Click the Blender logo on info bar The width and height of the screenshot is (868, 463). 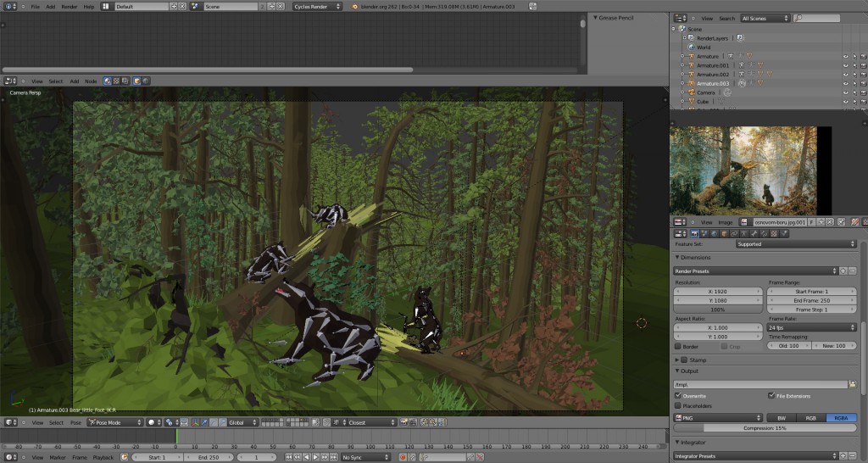355,7
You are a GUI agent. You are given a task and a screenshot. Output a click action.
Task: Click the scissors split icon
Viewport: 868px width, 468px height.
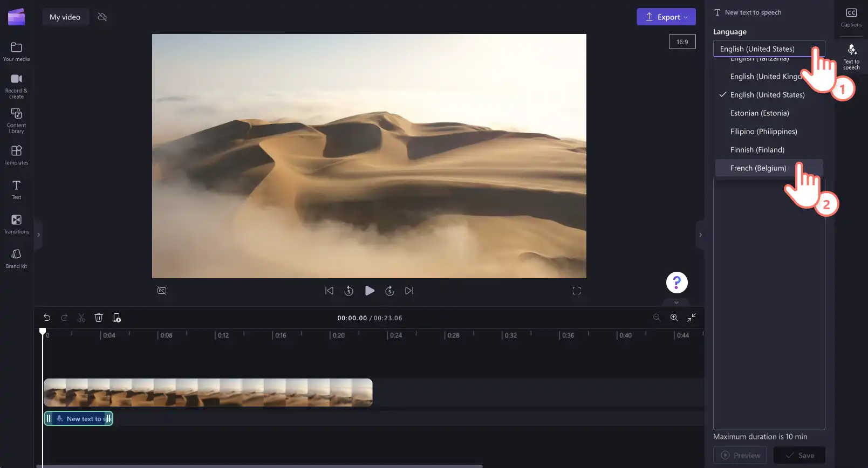81,318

■ ■ ■

• **TASK STATEMENT**:
When the line containing "You are a GUI" has been located, retype it and each line after it through the end of the records, excluding the pictures and adding nothing else.

• **RESPONSE TO THE TASK**:
You are a GUI agent. You are given a task and a screenshot. Output a click action.
Task: Click the scissors split icon
Viewport: 868px width, 468px height.
81,318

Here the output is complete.